Kiwi lines up for NBA shot
Young Kiwi basketballer Steven Adams is one-and-done - but has he done the right thing?
The towering centre - the younger brother of double Olympic shot put champion Valerie Adams - yesterday announced he would enter the NBA draft at the end of June, ending his American college career at the University of Pittsburgh after just one underwhelming season.
The 2.13 metre Adams recently indicated he would return for another season in college but has changed his mind to gamble on being a high draft pick by one of the 30 NBA franchises.
It's a risky move for the former Rotorua and Wellington 19-year-old, who many astute basketball scouts in the US believe is far from ready for the world's best professional competition.
"In discussing options with my family and coach [Jamie] Dixon, I feel that it is in my best interest to declare for the NBA draft," Adams said yesterday.
"I want to thank everyone at Pitt, including my team-mates, coaching staff, the administration and the fans, who have all supported me over the last year."
Adams averaged 7.2 points, 6.3 rebounds and two blocks a game in his freshman season at Pittsburgh, which ended when the team was surprisingly knocked out of the US championship tournament in the second round.
"I'm definitely coming back," he told the media afterwards when questioned about his playing options.
"I don't know why you guys keep asking that question. I'm definitely coming back."
Adams played a limited role with the Wellington Saints in the New Zealand National Basketball League in 2011 but his size and athleticism had him quickly earmarked as a potential star in college in the US, where he was heavily recruited, and a genuine NBA prospect.
He was rated as the 20th best prospect for the 2013 NBA draft this week by highly-regarded website DraftExpress, but behind seven other centres.
Critics believe Adams lacks the offensive skills to excel at the highest level and feel he would have been better served with another year learning his trade at college than stagnating as a little-used bench player in the NBA.
Adams is part of a large extended family and has previously indicated a key driving factor in his desire to become an NBA player was to look after his family financially.
Joe Starkey, a radio host and freelance columnist in Pittsburgh; yesterday tweeted: "I remain convinced that when Steven Adams recently went home to New Zealand for a week, he had zero intention of going NBA."
Pittsburgh coach Dixon, who played in the NZ NBL in 1989-90 for Hawke's Bay, said: "After talking with Steven and his family, we fully support him in this decision.
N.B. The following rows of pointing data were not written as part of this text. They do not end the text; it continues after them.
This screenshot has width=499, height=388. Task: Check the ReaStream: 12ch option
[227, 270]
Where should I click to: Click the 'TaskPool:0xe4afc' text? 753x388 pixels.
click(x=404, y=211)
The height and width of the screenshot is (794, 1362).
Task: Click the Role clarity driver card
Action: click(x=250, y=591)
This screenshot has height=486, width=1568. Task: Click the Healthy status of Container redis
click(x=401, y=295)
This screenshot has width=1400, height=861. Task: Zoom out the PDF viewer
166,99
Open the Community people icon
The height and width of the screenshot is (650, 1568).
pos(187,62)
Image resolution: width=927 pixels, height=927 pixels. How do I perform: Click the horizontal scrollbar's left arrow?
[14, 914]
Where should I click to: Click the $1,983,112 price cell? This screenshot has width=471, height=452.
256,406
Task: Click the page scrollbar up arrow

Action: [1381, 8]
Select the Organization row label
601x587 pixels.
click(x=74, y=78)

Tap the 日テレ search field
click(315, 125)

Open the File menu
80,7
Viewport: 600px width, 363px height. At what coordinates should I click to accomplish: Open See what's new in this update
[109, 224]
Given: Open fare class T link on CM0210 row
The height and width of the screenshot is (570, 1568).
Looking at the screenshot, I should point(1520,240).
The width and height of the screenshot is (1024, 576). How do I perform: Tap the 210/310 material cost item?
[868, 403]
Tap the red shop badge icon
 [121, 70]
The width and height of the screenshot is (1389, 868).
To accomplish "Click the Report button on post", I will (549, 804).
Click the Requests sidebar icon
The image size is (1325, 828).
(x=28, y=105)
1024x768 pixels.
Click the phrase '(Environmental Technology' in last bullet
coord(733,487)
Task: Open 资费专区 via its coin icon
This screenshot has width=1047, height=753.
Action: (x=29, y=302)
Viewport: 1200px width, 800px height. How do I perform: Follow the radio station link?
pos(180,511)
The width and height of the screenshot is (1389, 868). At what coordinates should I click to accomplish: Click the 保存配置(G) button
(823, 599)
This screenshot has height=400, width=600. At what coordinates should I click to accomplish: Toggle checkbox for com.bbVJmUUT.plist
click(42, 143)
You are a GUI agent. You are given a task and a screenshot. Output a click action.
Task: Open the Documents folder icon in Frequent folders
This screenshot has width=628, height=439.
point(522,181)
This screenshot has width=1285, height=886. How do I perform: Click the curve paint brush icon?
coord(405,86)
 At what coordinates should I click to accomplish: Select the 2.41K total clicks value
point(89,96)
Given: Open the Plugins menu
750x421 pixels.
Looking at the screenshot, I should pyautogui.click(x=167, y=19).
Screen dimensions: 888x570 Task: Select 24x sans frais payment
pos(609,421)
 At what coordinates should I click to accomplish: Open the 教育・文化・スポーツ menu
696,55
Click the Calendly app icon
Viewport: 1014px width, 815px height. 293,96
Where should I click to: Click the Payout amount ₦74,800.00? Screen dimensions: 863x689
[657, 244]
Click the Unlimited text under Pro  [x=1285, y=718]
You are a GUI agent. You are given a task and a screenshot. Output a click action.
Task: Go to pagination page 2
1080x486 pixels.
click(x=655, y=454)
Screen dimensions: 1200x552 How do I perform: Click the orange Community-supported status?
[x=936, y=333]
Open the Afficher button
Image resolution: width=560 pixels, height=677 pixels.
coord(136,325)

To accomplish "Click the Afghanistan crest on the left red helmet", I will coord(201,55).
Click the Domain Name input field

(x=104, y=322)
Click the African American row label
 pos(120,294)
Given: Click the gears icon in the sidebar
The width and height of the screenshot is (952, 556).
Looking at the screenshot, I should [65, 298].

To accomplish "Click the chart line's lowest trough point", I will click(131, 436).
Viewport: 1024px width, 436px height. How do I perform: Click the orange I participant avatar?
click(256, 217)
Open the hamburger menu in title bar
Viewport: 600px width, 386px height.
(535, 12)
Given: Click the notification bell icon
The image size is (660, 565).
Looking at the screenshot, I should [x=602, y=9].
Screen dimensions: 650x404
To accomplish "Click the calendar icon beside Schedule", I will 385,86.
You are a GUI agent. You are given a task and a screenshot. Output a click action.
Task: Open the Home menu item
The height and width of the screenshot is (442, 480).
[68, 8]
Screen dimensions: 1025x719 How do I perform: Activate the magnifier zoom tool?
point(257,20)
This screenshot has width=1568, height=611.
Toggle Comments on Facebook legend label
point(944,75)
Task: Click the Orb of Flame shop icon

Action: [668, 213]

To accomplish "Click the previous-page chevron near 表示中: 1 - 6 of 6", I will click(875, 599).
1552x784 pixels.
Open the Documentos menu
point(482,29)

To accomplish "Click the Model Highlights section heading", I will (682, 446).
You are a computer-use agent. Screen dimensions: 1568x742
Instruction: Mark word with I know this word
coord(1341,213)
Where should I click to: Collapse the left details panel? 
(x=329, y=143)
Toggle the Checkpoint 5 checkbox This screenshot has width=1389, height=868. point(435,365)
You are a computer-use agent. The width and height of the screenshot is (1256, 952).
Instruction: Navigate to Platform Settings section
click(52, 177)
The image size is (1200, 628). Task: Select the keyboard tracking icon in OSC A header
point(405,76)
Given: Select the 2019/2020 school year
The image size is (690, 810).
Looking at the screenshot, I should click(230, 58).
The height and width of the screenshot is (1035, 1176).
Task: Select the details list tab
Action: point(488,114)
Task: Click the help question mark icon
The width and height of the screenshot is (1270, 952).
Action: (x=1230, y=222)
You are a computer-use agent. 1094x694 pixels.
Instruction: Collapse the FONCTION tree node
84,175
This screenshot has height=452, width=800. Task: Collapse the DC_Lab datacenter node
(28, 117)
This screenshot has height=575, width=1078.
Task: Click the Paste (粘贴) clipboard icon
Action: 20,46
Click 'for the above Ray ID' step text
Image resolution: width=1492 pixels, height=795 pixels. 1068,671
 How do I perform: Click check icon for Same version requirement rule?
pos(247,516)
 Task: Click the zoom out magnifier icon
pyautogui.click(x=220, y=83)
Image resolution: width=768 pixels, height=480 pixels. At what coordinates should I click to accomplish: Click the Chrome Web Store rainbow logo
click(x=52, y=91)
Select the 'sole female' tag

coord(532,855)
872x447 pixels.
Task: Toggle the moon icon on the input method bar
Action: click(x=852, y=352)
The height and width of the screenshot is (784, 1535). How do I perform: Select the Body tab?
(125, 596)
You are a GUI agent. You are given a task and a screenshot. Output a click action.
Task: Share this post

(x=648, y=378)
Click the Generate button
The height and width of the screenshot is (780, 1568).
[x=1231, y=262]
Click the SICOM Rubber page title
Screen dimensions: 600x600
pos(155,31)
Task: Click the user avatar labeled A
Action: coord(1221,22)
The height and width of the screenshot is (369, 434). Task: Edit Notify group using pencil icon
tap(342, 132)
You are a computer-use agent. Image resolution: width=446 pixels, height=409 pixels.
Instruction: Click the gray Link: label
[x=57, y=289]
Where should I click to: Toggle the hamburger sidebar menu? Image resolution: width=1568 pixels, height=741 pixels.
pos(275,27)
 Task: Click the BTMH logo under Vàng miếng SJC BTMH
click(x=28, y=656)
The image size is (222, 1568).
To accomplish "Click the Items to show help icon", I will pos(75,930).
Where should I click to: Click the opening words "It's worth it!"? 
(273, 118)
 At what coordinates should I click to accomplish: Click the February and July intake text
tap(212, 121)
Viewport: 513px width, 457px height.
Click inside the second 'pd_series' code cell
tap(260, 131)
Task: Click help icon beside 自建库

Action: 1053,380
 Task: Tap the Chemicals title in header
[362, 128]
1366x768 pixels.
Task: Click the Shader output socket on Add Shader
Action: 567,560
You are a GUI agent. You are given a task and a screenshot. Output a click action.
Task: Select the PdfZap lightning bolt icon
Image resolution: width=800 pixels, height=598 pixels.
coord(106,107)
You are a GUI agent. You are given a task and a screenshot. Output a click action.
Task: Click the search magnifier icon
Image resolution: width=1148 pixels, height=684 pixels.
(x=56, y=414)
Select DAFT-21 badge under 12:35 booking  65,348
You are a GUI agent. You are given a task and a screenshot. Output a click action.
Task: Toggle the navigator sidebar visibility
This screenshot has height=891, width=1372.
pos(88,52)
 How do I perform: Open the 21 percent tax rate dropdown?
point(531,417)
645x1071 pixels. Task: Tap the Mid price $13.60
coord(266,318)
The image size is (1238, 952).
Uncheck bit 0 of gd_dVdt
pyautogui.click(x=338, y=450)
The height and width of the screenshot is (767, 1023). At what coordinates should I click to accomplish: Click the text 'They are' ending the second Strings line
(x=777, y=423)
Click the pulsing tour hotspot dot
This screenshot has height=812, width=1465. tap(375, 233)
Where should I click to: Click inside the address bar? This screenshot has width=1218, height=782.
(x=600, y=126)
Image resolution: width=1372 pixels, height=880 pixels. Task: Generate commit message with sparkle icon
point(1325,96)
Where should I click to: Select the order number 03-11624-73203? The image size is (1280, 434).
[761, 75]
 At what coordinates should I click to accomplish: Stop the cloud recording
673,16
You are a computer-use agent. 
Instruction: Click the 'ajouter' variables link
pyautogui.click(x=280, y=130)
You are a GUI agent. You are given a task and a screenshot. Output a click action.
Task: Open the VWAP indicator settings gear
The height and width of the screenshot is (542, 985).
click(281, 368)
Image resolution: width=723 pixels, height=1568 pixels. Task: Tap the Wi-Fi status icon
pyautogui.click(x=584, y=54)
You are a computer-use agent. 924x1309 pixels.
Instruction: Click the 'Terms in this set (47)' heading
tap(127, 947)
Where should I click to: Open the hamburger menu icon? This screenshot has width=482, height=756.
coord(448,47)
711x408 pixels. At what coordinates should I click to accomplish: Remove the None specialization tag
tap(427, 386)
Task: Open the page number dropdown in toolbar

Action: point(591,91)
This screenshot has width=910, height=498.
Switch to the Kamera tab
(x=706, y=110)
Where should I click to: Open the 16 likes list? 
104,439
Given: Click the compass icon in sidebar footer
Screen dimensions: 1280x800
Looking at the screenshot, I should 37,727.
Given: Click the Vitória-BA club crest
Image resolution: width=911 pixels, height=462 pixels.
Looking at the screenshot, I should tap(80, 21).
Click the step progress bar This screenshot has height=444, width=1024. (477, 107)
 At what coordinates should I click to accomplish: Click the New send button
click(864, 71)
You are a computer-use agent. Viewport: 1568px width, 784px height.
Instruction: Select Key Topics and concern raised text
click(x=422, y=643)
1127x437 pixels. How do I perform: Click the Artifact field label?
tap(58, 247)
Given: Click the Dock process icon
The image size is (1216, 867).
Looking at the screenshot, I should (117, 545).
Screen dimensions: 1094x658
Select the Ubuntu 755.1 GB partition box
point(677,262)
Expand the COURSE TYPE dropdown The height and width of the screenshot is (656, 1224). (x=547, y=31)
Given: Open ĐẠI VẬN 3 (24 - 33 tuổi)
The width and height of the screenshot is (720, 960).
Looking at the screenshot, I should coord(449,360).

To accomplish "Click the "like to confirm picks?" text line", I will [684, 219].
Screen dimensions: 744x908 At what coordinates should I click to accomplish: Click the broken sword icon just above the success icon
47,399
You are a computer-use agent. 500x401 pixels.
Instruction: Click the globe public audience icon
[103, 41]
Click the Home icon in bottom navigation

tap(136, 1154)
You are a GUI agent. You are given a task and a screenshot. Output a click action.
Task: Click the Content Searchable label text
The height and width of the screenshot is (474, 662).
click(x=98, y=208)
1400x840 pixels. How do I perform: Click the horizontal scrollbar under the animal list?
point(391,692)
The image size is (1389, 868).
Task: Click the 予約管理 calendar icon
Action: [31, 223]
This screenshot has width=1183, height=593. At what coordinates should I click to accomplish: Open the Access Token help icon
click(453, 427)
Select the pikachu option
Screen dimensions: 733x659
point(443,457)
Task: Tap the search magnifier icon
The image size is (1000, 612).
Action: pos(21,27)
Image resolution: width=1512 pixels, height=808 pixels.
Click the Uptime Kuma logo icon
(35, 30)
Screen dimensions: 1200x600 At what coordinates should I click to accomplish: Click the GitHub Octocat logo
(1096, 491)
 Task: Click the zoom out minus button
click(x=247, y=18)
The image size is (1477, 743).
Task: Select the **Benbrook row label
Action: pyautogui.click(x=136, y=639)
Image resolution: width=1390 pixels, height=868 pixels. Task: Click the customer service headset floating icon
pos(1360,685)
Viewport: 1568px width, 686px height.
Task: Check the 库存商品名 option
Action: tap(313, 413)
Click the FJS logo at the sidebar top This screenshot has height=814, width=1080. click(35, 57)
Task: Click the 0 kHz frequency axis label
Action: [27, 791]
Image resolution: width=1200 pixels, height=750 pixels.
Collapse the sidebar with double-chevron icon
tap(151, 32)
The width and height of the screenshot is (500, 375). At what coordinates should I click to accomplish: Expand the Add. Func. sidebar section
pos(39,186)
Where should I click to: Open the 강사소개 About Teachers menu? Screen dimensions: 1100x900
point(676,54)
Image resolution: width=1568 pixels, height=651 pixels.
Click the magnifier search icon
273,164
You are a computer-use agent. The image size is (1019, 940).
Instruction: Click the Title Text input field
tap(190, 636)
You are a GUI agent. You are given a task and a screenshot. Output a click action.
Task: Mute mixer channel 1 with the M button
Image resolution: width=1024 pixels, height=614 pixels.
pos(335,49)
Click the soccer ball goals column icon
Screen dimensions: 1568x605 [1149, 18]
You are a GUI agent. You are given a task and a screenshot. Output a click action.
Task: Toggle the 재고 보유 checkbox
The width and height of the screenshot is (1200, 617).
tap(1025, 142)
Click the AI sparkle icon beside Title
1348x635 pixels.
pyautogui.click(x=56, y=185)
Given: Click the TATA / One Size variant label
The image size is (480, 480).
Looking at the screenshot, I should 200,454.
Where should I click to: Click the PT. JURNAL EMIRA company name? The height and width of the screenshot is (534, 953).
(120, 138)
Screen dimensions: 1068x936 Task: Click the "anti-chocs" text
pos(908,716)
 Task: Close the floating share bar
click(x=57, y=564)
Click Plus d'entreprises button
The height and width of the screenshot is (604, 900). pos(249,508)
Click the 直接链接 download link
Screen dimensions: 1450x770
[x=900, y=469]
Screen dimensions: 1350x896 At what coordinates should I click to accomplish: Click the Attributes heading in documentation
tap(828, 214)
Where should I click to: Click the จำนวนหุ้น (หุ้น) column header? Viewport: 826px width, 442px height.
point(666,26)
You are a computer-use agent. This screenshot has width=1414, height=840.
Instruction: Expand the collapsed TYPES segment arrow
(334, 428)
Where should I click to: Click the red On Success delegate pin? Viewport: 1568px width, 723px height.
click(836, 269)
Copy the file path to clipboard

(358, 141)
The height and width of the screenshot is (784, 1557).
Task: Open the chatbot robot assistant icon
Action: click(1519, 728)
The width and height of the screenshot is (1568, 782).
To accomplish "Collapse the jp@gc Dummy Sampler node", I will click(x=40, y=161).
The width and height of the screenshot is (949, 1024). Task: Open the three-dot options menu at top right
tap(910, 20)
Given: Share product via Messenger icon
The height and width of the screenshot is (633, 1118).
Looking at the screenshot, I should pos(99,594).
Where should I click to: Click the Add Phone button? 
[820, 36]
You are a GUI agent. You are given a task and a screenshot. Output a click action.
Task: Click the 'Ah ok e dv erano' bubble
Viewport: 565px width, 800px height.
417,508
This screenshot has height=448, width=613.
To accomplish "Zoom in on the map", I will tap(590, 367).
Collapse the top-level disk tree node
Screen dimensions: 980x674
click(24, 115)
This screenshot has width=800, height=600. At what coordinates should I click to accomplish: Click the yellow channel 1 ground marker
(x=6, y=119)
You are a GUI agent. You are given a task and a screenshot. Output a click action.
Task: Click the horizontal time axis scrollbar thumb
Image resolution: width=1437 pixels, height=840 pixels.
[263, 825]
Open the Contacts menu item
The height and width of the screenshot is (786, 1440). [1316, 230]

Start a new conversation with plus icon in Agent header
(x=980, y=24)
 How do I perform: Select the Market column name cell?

We support him in choosing to pursue his dream and in having the opportunity to provide for his family back in New Zealand."
Only two New Zealanders have played in the NBA. Sean Marks was drafted from the University of California in 1998 after four years in college. He was taken as the 44th pick, spent 11 years in the league as a backup centre and won a championship ring in 2005 with the San Antonio Spurs, where he is now director of basketball operations and general manager of their D-League affiliate, the Austin Toros.
Kirk Penney was undrafted after a fine four-year college career at the University of Wisconsin and had brief stints with the Los Angeles Clippers and Miami Heat.